D’après ce qui précède, pour éviter le bruit, il faut réduire la pression du gaz en sortie du canon, et faire en sorte qu’il sorte beaucoup plus lentement, de façon moins explosive, en somme. Et c’est exactement ce qu’il fait.
Dans un premier temps, le silencieux agit comme une cavité qui recueille les gaz de combustion et leur offre un « espace de détente ». La détente des gaz n’a donc pas lieue dans l’air, mais dans une cavité rigide. Le son ne sort donc (presque) pas dans l’air environnement et il n’y a (presque) pas de bruit.
Aussi, si le silencieux est froid, les gaz de propulsion vont pouvoir se refroidir un peu et ceci réduit également déjà la pression.

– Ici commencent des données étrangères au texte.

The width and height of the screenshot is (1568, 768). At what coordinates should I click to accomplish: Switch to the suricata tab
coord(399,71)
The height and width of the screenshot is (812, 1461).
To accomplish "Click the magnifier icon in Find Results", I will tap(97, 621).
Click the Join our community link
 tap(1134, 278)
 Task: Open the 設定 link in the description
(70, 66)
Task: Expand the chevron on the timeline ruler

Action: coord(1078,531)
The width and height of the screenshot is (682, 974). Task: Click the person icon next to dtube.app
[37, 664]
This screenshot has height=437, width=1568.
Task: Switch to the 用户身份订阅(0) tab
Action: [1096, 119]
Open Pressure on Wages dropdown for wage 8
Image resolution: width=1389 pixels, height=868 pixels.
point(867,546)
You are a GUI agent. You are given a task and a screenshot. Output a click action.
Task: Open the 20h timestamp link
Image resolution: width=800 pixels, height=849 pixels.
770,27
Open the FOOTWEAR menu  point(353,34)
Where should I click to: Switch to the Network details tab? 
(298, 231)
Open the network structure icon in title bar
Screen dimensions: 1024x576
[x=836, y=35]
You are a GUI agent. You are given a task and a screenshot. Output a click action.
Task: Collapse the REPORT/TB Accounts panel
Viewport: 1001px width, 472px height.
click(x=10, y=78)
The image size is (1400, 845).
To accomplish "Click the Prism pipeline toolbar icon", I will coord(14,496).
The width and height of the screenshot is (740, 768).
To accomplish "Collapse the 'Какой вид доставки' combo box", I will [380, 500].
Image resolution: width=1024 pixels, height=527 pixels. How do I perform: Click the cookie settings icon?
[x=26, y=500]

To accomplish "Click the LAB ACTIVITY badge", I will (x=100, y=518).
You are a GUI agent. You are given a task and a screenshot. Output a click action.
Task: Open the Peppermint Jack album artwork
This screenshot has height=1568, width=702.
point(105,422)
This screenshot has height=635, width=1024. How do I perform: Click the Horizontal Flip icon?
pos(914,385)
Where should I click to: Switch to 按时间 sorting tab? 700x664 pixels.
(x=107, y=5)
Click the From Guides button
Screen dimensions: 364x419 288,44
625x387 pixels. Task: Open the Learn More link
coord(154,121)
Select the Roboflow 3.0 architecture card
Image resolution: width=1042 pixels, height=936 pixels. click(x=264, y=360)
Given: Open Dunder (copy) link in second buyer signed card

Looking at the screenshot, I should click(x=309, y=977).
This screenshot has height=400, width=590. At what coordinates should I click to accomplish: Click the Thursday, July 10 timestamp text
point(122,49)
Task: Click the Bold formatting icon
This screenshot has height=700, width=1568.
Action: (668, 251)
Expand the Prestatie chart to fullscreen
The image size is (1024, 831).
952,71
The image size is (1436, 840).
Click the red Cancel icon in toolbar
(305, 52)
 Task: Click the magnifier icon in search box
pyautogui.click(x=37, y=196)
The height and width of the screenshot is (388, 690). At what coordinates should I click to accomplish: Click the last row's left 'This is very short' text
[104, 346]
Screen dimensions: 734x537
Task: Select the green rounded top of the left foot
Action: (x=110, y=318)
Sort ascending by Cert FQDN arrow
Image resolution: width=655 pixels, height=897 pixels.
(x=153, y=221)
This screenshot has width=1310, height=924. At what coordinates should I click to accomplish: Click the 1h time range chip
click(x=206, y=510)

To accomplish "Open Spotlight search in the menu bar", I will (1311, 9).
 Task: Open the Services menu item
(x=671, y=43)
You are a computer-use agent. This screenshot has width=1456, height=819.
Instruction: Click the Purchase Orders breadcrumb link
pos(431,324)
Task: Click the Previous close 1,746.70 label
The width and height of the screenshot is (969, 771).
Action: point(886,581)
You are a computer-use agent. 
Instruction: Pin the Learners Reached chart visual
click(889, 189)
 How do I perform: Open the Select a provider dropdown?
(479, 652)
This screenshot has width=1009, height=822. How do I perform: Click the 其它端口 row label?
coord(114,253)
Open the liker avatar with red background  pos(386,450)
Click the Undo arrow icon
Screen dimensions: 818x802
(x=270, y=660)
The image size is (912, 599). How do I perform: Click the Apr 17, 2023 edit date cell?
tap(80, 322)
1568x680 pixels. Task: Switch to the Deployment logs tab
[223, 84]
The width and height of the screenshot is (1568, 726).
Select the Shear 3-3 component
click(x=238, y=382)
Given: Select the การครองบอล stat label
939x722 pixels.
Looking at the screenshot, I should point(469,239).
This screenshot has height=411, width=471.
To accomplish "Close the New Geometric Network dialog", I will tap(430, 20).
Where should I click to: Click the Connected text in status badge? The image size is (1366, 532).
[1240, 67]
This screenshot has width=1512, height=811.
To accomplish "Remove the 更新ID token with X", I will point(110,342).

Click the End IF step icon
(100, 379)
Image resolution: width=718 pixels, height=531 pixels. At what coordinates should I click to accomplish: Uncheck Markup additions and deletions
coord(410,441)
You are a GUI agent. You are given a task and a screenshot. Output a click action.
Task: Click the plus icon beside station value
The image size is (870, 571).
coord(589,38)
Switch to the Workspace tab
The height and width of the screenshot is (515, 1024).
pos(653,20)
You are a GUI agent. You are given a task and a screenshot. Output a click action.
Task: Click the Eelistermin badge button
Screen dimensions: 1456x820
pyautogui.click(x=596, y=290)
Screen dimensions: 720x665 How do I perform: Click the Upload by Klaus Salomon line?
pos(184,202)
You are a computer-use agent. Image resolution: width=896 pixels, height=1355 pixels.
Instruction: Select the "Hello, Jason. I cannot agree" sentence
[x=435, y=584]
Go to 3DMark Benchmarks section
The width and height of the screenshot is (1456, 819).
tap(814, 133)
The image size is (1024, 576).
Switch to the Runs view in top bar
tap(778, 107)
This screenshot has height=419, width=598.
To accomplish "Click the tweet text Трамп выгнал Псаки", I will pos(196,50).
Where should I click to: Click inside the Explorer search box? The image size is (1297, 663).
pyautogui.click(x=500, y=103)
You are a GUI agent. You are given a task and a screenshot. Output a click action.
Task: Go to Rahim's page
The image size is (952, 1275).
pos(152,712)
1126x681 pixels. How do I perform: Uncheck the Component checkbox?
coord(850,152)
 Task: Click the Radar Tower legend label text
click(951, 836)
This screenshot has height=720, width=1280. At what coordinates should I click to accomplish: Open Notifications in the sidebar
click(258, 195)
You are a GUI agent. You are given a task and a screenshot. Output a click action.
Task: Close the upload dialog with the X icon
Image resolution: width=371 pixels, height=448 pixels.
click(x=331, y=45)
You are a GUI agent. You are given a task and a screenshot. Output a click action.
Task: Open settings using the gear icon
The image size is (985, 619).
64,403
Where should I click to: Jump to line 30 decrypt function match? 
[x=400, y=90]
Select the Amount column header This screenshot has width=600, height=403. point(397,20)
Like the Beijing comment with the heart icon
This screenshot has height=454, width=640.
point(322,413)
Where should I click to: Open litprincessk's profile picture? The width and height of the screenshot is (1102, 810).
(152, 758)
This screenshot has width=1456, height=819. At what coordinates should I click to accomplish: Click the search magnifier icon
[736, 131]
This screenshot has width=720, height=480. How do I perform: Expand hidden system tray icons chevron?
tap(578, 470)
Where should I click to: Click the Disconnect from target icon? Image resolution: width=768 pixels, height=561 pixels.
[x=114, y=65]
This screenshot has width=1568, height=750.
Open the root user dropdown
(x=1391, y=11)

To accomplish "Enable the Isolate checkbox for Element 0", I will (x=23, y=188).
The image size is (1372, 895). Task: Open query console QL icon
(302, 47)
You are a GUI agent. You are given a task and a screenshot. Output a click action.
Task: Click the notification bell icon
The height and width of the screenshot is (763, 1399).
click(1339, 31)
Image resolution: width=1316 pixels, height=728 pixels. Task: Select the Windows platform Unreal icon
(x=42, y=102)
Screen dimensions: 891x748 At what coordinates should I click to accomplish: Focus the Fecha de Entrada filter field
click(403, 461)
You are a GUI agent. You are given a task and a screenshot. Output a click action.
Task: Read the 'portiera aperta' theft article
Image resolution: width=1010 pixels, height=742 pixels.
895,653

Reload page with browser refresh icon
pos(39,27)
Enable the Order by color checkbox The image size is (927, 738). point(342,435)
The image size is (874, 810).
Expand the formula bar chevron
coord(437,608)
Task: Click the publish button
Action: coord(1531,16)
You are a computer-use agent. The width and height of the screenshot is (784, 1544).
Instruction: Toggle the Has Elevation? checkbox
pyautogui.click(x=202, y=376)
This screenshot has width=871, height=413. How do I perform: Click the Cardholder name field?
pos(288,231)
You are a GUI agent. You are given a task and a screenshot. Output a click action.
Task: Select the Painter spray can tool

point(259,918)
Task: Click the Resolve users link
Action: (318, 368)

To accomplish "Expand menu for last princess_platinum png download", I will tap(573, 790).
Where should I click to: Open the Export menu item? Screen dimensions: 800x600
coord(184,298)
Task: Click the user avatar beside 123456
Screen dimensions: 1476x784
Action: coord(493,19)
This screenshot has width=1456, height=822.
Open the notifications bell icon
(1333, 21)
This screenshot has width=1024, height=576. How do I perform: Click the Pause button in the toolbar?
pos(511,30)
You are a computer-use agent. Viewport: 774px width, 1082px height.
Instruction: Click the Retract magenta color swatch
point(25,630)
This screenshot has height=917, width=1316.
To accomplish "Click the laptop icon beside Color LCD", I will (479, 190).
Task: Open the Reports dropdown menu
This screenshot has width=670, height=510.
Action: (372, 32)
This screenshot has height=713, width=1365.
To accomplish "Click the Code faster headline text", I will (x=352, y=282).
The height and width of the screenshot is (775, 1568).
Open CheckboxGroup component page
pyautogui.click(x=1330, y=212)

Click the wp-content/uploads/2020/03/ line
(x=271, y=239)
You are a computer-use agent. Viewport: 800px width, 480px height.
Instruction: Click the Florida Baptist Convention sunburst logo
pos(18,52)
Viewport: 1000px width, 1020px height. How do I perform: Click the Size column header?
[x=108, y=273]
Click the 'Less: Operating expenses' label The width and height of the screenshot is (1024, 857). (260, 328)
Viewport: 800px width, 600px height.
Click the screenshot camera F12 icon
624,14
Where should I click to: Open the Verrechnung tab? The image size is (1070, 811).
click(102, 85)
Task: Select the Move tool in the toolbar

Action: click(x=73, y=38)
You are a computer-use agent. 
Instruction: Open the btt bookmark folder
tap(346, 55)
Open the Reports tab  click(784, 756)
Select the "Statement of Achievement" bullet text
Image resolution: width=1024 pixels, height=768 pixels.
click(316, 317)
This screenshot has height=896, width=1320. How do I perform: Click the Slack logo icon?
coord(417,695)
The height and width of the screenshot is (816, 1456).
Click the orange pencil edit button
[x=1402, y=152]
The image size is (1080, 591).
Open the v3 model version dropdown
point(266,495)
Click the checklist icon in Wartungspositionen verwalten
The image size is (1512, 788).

Ceci dit, contenir les gaz de combustion ne suffit pas. Le silencieux est toujours rempli des gaz de combustion qui n’étaient pas là avant : il y a donc toujours une surpression et ces gaz doivent être libérées. Pour éviter que cela fasse tout de même du bruit, il faut que la libération du gaz se fasse de façon progressive.
Ici, c’est la géométrie interne du silencieux qui va jouer : leur structure est telle qu’elle forme de multiples cavités et forment même des voies d’évacuations qui empêchent le flux d’air de se faire de façon optimale, et donc de façon ralentie. On retrouve ici le principe d’une valve de Tesla.

Les gaz finissent tout de même par sortir, mais la pression n’est alors que d’environ 4 bars. C’est toujours relativement fort. C’est toujours le double de la pression d’un pneu de voiture, mais tout de même bien moins que les 20 bars de la pression régnant dans une bouteille de champagne. On a donc toujours une compression de l’air en sortie, mais celui-ci est très amoindri.
Conclusion
Contrairement à ce que prétend Hollywood, le silencieux n’est pas totalement « silencieux », loin de là même. Il permet toutefois de réduire le bruit d’un coup de feu d’environ 20 à 35 dB ce qui est représente une division par 30 de l’intensité acoustique.
On obtient ce résultat essentiellement en agissant sur la cause de l’onde de choc d’un coup de feu. Cette onde de choc apparaît suite à une rapide détente de gaz en sortie du canon. En diminuant la vitesse de détente de ces gaz, on réduit le bruit. Le silencieux agit comme une cavité de retenue des gaz en expansion et sa géométrie interne fait tout pour que les gaz s’échappent progressivement.
Ce genre de principe est également utilisé dans les pots d’échappements des véhicules à moteur : chaque explosion dans le moteur produit des gaz dont l’expulsion, très rapide, produit une surpression et donc un son très fort. L’intérieur du pot d’échappement est molletonné et absorbe ainsi l’onde de choc et permet une libération progressive des gaz en sortie
Notons que d’autres méthodes de suppression de bruit existent, comme ceux utilisés pour un casque anti-bruit (avec réduction active) ou dans les aspirateurs et les carburateurs (avec un résonateur de Helmholtz).